Problem to solve
Find each line in the items below that contains the string "Plaintiff" and copy those lines. Uppercase and lowercase letters must match.

[Records in a dataset]
________________________________________
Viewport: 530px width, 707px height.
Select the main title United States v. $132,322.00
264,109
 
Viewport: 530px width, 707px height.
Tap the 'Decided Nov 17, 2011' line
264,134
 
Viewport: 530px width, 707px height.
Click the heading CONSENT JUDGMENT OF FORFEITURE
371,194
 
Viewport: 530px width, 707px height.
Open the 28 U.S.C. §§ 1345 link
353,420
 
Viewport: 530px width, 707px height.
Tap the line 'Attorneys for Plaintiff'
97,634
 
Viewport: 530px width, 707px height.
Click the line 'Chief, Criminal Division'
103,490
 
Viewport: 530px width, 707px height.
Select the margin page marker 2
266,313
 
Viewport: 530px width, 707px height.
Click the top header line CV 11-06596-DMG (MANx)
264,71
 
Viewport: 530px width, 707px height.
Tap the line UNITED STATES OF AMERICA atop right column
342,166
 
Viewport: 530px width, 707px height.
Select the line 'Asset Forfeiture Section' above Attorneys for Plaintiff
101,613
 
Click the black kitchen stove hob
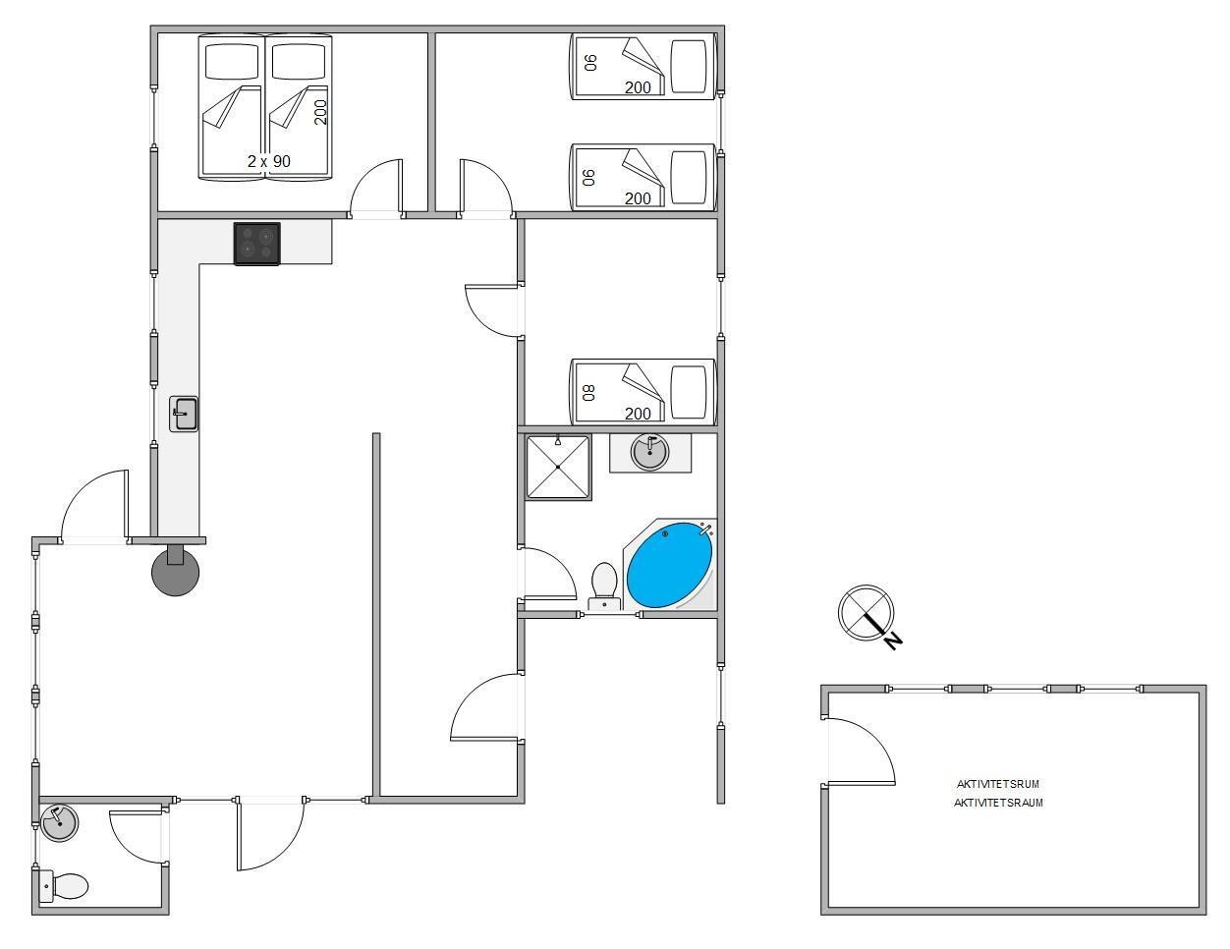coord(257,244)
________________________________________
Exercise answer
Tap the line 'Attorneys for Plaintiff'
Select the line 'Asset Forfeiture Section' above Attorneys for Plaintiff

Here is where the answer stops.